The J Curve

Friday, September 17, 2004

Recapitulation in Nested Evolutionary Dynamics

I noticed the following table of interval time compression midway down the home page of singularitywatch.com:

“3–4 million years ago: collective rock throwing…
500,000 years ago: control of fire
50,000 years ago: bow and arrow; fine tools
5,000 years ago: wheel and axle; sail
500 years ago: printing press with movable type; rifle
50 years ago: the transistor; digital computers”

Then I burst out laughing with a maturationist epiphany: this is exactly the same sequence of development I went though as a young boy! It started with collective rock throwing (I still have a scar inside my lip)..... then FIRE IS COOL!.... then slingshots…. and the wheels of my bike…. then writing and my pellet gun.... and by 7th grade, programming the Apple ][. Spooky.

It reminded me of the catchy aphorism: “ontogeny recapitulates phylogeny” (the overgeneralization that fetal embryonic development replays ancestral evolutionary stages) and recapitulation theories in general.

I’m thinking of Dawkin’s description of memes (elements of ideas and culture) as fundamental mindless replicators, like genes, for which animals are merely vectors for replication (like a host to the virus). In Meme Machine, Susan Blackmore explores the meme-gene parallels and derives an interesting framework for explaining the unusual size of the human brain and the origins of consciousness, language, altruism, religion, and orkut.

Discussions of the cultural and technological extensions of our biological evolution evoke notions of recapitulation – to reestablish the foundation for compounding progress across generations. But perhaps it is something more fundamental, a “basic conserved and resonant developmental homology” as John Smart would describe it. A theme of evolutionary dynamics operating across different substrates and time scales leads to inevitable parallels in developmental sequences.

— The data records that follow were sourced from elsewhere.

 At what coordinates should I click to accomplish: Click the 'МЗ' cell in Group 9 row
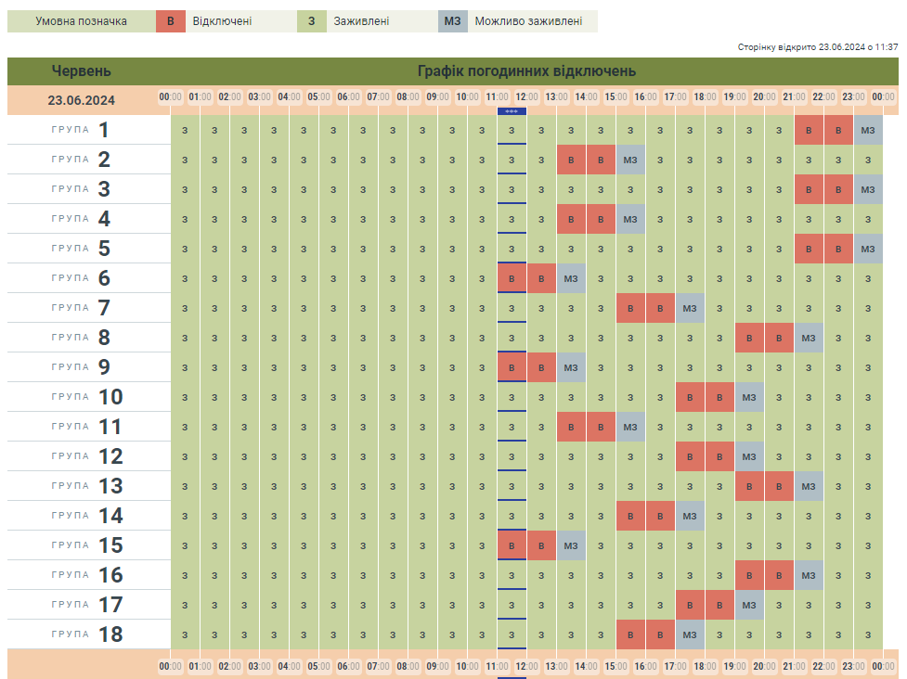[x=571, y=367]

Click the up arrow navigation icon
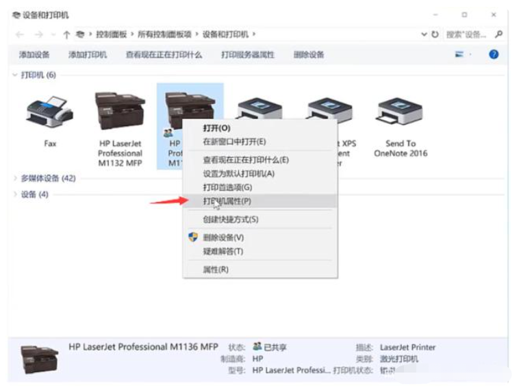coord(66,34)
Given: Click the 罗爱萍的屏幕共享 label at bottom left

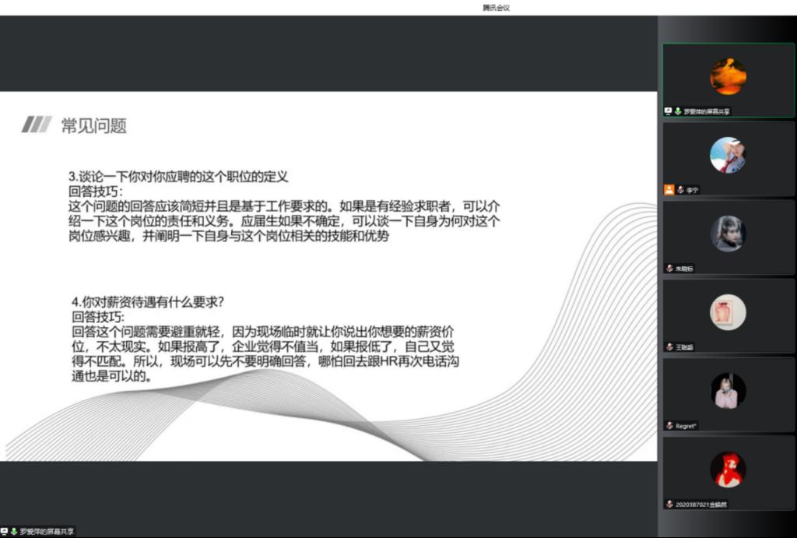Looking at the screenshot, I should (x=47, y=531).
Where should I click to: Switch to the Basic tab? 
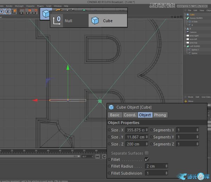tap(115, 115)
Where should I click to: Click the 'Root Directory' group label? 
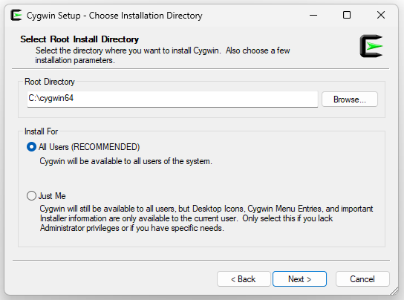pyautogui.click(x=50, y=82)
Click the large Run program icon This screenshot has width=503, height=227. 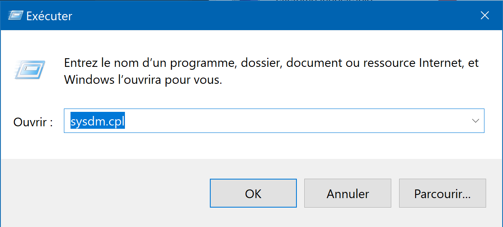29,69
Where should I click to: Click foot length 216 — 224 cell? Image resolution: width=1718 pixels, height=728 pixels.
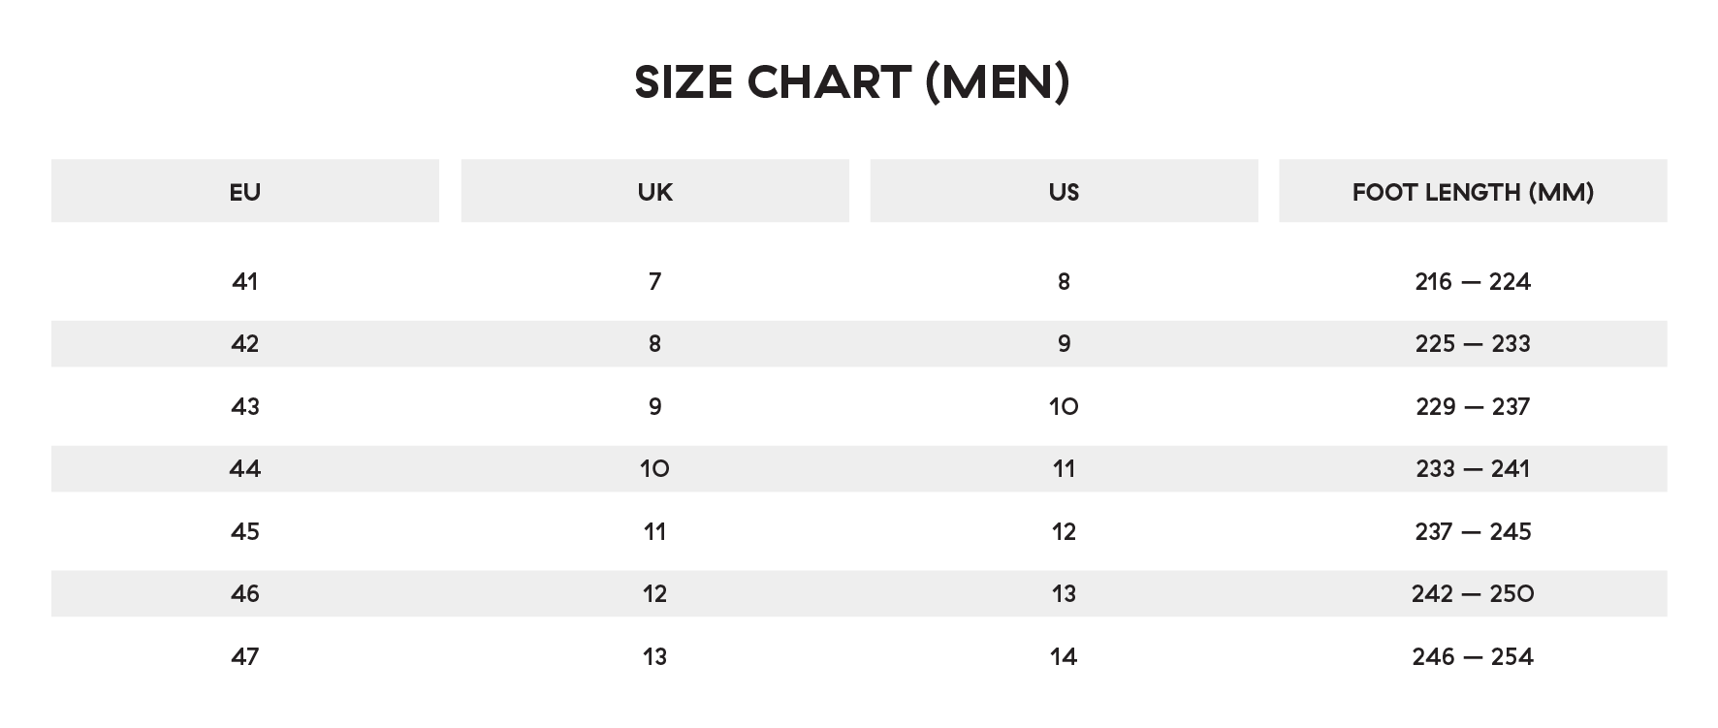[1473, 281]
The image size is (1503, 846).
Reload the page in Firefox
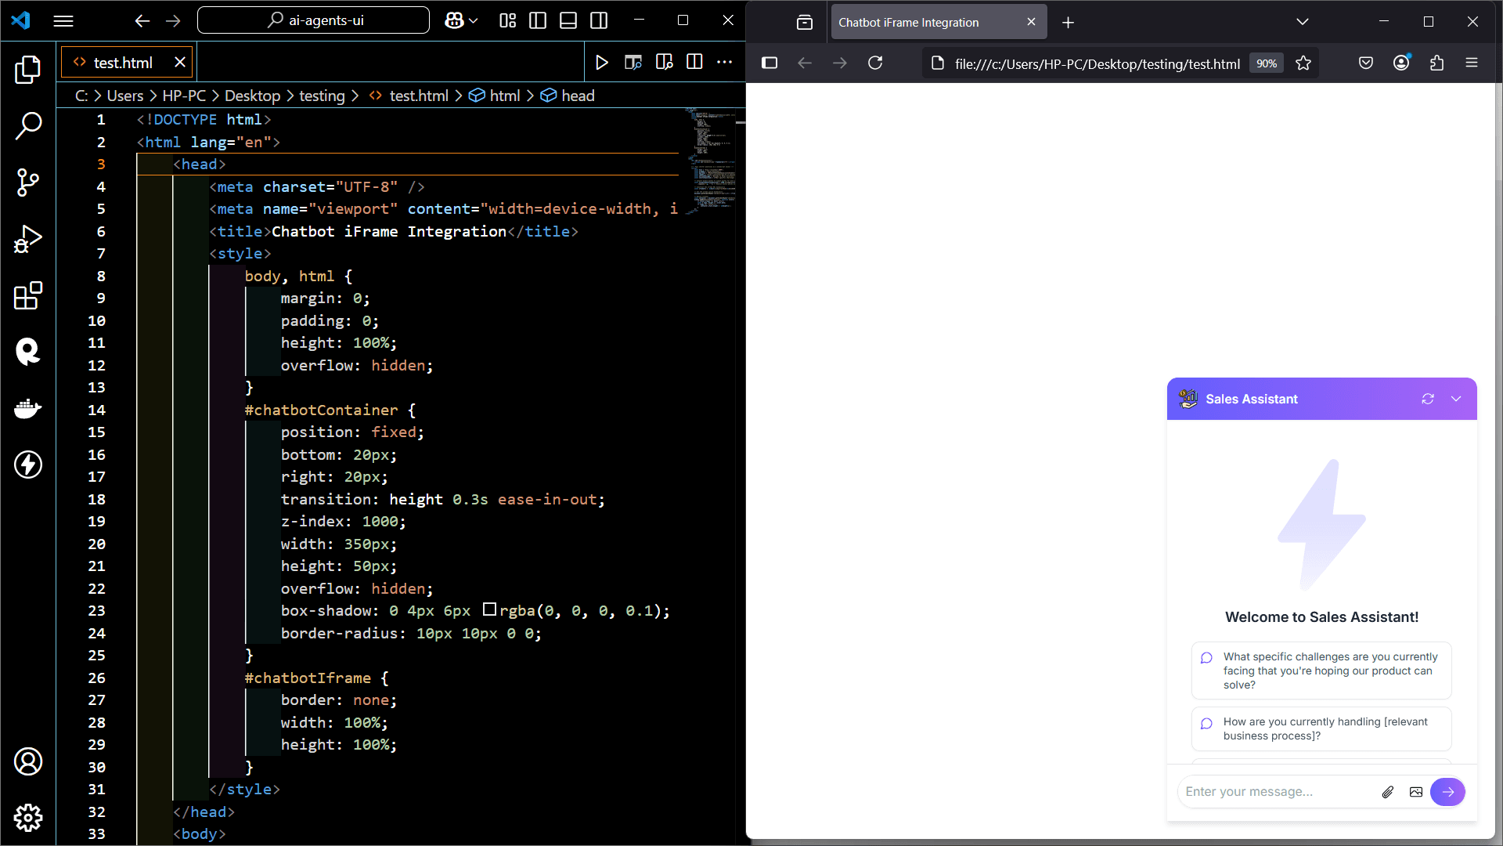pos(876,63)
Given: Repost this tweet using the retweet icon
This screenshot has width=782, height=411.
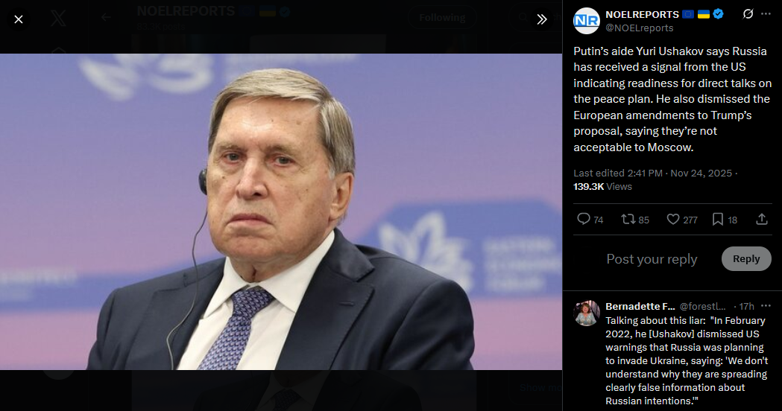Looking at the screenshot, I should click(x=635, y=219).
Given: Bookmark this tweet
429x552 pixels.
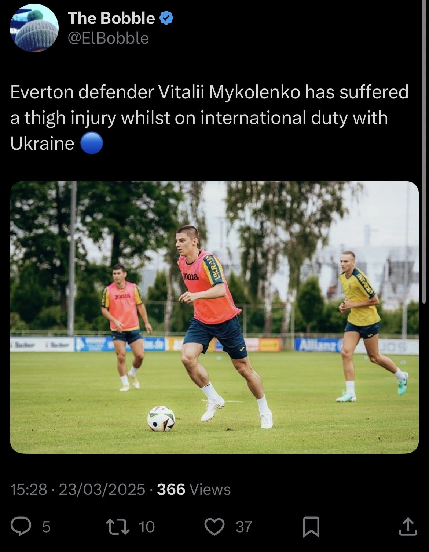Looking at the screenshot, I should pyautogui.click(x=311, y=527).
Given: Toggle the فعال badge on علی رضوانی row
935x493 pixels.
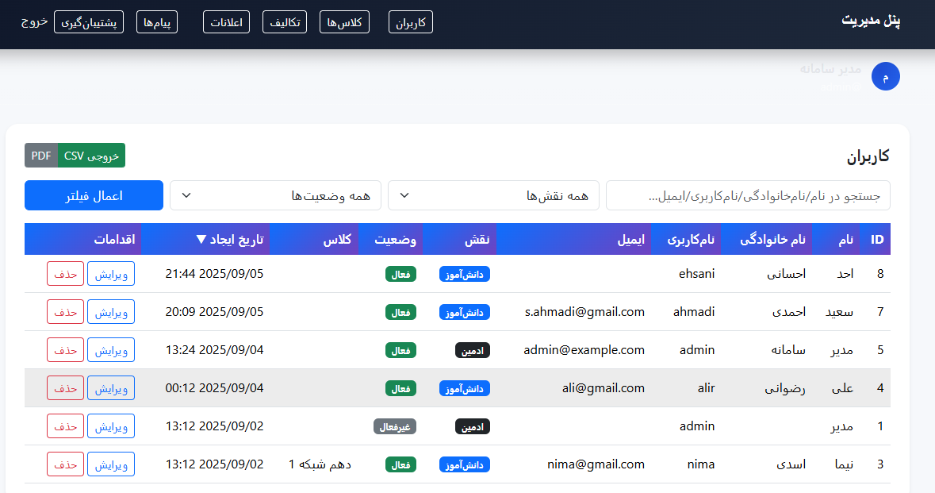Looking at the screenshot, I should pos(400,388).
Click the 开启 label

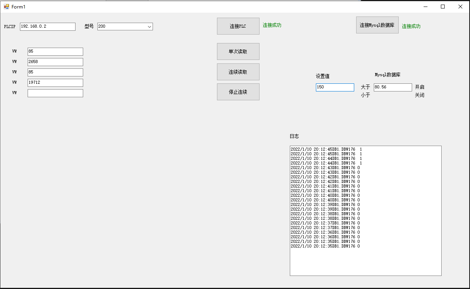click(x=419, y=87)
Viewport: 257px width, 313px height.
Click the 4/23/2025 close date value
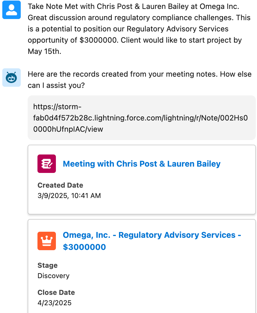[54, 303]
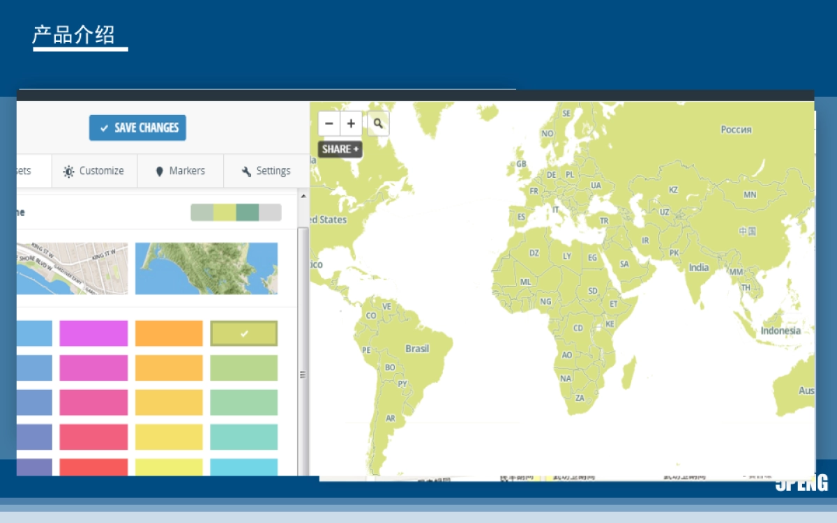Click the zoom in plus icon
This screenshot has height=523, width=837.
pyautogui.click(x=351, y=123)
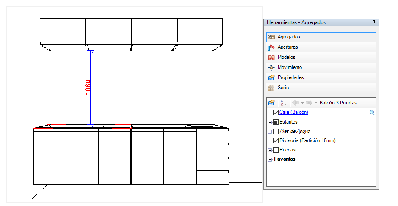Select the 1080 dimension label in drawing
The image size is (398, 206).
coord(88,87)
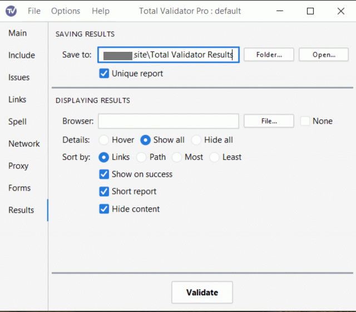Select the Hover details radio button
The image size is (356, 312).
pos(104,140)
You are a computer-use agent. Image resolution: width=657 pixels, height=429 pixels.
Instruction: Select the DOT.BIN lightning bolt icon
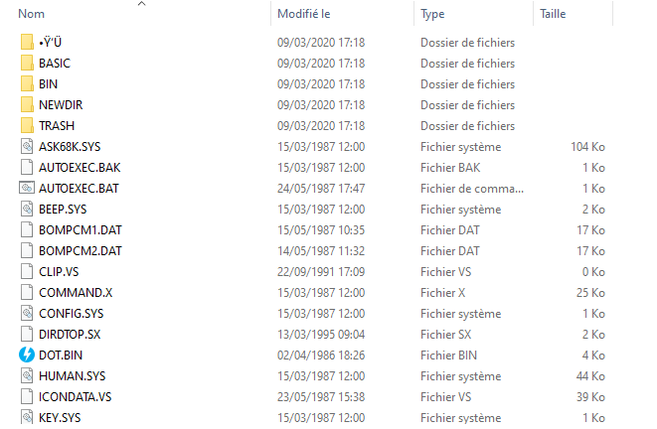[x=27, y=355]
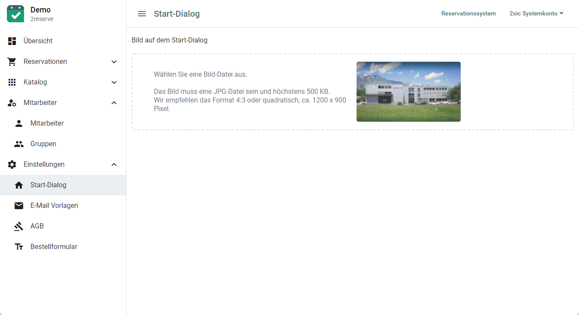This screenshot has height=315, width=579.
Task: Click the Bestellformular text icon
Action: 19,247
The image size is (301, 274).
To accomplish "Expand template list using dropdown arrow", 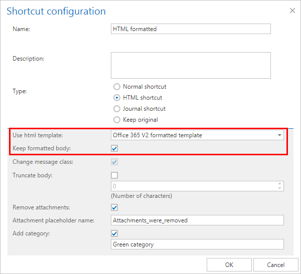I will (279, 135).
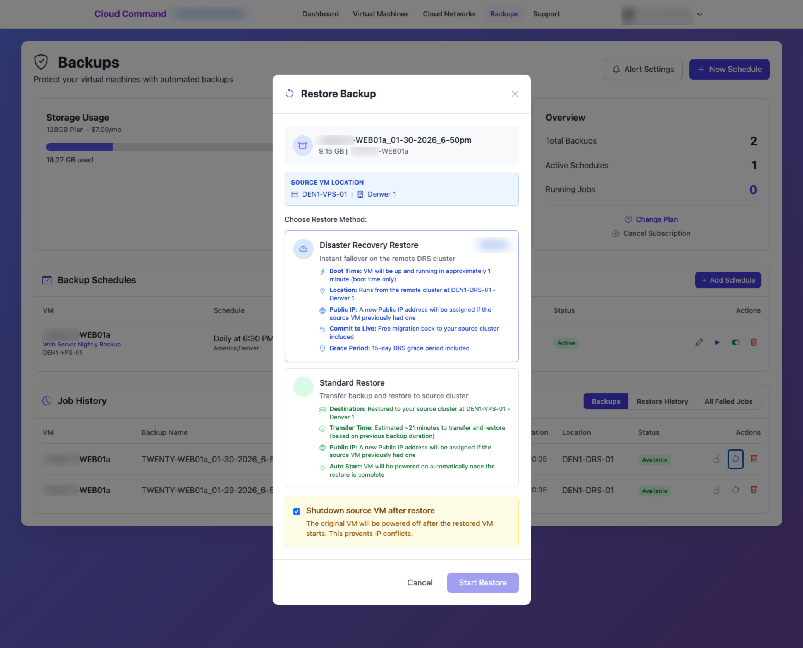The height and width of the screenshot is (648, 803).
Task: Click the restore icon on the 01-29 backup row
Action: 735,490
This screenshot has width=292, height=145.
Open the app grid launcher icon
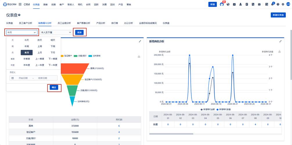20,4
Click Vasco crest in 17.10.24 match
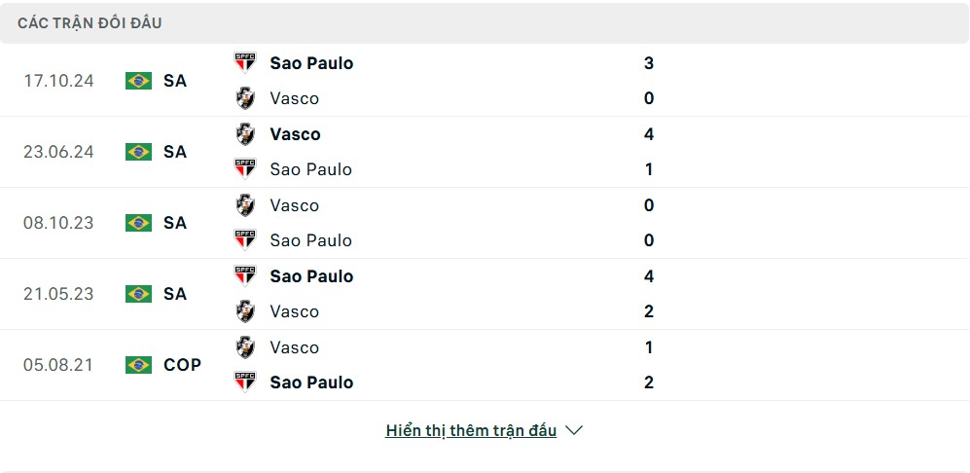Screen dimensions: 970x473 pos(245,98)
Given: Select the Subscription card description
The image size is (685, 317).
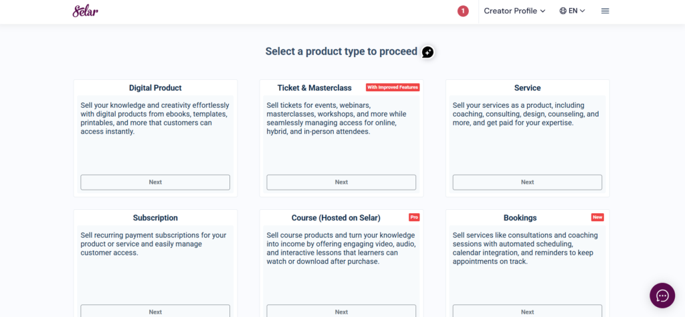Looking at the screenshot, I should click(153, 244).
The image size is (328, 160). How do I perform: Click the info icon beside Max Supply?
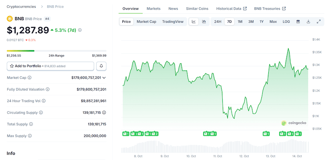(30, 136)
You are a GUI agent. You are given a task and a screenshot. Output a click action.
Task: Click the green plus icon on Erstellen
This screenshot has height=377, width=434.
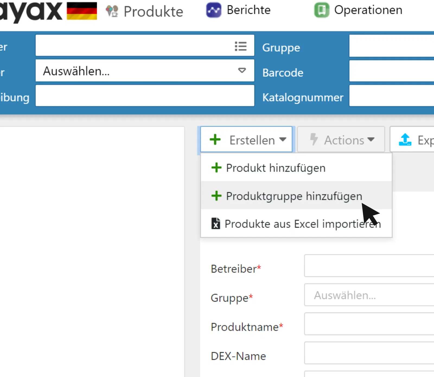point(215,140)
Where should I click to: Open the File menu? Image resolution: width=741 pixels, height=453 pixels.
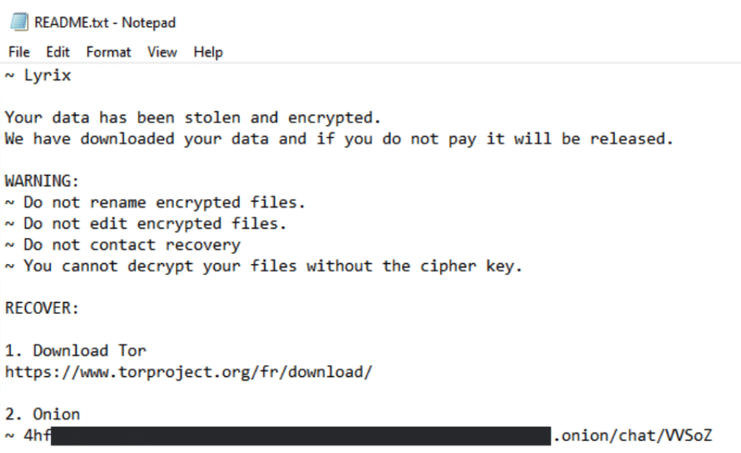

For example, Gardner’s Selfish Biocosm hypothesis extends evolution across successive universes. His premise is that the anthropic qualities (life and intelligence-friendly) of our universe derive from “an enormously lengthy cosmic replication cycle in which… our cosmos duplicates itself and propagates one or more "baby universes." The hypothesis suggests that the cosmos is "selfish" in the same metaphorical sense that evolutionary theorist and ultra-Darwinist Richard Dawkins proposed that genes are "selfish." …The cosmos is "selfishly" focused upon the overarching objective of achieving its own replication.”

Gardner concludes with another nested spiral of recapitulation:
“An implication of the Selfish Biocosm hypothesis is that the emergence of life and ever more accomplished forms of intelligence is inextricably linked to the physical birth, evolution, and reproduction of the cosmos.”

3 Comments:

  • What is somehow disturbing is that the men-year "used" for each of the steps seems to be equivalent (fussy estimation I made, but that fit for the last 50000 years), the increase of population accounting for sorter time lapses between "novelties".
    How the plateau, du to Terran resources limits, will affect innovation?

    By Blogger Antoine Vekris, at 11:44 AM  

  • Old Cola: your observation could have profound implications, if it’s true.

    I had heard of an argument correlating the history of innovation to population size alone, but I can’t find the reference. The simple observation was that larger populations of people are more likely to come up with a breakthrough idea. It’s like a populist expansion of Edison’s brute force approach (he had over 1000 patents in the search for greatness). Creativity comes from volume. There are parallels in IDEO’s approach to new toy design and entrepreneurship in general.

    But I am not sure how much weight to put on this dynamic in the long term, global perspective, especially in a modern era of global communications. Perhaps it applies to creative breakthroughs at the edge that are relatively untethered to the past. For many sustaining innovations, the innovator relies heavily on the innovations and tools of the past, some public, some private. Moore’s Law and the compounding of technological competence seems to have both local and global components.

    There have been
    numerous arguments
    that economic growth tracks population dynamics (size of population, growth, demographic profile). Here is one modern era refutation from a group that is unhappy with that conclusion – Australia.

    By Blogger Steve Jurvetson, at 10:09 AM  

  • To Paul B.:

    Regarding taking the Singularity at face value. I think it is incorrect to limit the term to humans - in fact the term was originally coined by Vinge to refer to the moment when greater-than-human intelligence is created.

    Whether this intelligence comes from significantly augmented humans, or from pure software intelligence(s), it will be _trans_human technologies advancing at a _trans_human pace that will create the Singularity/post-Singularity environment.